» **Try it**: Could you extract every entry below and reproduce it exactly?
----- Study material
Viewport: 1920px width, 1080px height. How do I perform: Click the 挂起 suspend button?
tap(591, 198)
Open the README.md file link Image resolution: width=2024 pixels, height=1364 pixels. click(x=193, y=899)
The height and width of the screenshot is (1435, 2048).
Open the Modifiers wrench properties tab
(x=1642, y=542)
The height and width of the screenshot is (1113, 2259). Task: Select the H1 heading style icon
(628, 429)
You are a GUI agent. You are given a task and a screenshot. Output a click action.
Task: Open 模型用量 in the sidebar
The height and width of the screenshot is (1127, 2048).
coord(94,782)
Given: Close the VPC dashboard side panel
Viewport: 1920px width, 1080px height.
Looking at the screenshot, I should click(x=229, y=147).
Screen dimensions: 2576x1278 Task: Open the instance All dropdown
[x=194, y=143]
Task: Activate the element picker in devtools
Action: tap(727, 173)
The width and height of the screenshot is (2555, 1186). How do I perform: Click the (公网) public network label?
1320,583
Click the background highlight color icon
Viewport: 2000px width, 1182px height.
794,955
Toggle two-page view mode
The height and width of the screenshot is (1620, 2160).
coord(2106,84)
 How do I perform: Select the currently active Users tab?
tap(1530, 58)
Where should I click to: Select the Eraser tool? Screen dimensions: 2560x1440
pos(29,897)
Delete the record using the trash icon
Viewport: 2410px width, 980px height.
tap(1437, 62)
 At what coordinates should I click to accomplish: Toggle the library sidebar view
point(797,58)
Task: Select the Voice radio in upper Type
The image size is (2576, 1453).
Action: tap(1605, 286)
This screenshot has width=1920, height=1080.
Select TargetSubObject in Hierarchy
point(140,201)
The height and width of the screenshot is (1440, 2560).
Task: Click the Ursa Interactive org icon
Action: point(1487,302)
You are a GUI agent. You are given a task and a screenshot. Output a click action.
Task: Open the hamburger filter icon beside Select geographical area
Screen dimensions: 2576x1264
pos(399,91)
----------
» **Response to the task**:
Viewport: 1920px width, 1080px height. How do I perform: Click the 挂起 suspend button?
tap(591, 198)
Open the README.md file link Image resolution: width=2024 pixels, height=1364 pixels. click(x=193, y=899)
The height and width of the screenshot is (1435, 2048).
Open the Modifiers wrench properties tab
(x=1642, y=542)
The height and width of the screenshot is (1113, 2259). Task: Select the H1 heading style icon
(628, 429)
You are a GUI agent. You are given a task and a screenshot. Output a click action.
Task: Open 模型用量 in the sidebar
The height and width of the screenshot is (1127, 2048).
coord(94,782)
Given: Close the VPC dashboard side panel
Viewport: 1920px width, 1080px height.
Looking at the screenshot, I should click(x=229, y=147).
Screen dimensions: 2576x1278 Task: Open the instance All dropdown
[x=194, y=143]
Task: Activate the element picker in devtools
Action: tap(727, 173)
The width and height of the screenshot is (2555, 1186). How do I perform: Click the (公网) public network label?
1320,583
Click the background highlight color icon
Viewport: 2000px width, 1182px height.
794,955
Toggle two-page view mode
The height and width of the screenshot is (1620, 2160).
coord(2106,84)
 How do I perform: Select the currently active Users tab?
tap(1530, 58)
Where should I click to: Select the Eraser tool? Screen dimensions: 2560x1440
pos(29,897)
Delete the record using the trash icon
Viewport: 2410px width, 980px height.
tap(1437, 62)
 At what coordinates should I click to accomplish: Toggle the library sidebar view
point(797,58)
Task: Select the Voice radio in upper Type
The image size is (2576, 1453).
Action: tap(1605, 286)
This screenshot has width=1920, height=1080.
Select TargetSubObject in Hierarchy
point(140,201)
The height and width of the screenshot is (1440, 2560).
Task: Click the Ursa Interactive org icon
Action: point(1487,302)
You are a GUI agent. You are given a task and a screenshot. Output a click action.
Task: Open the hamburger filter icon beside Select geographical area
Screen dimensions: 2576x1264
pos(399,91)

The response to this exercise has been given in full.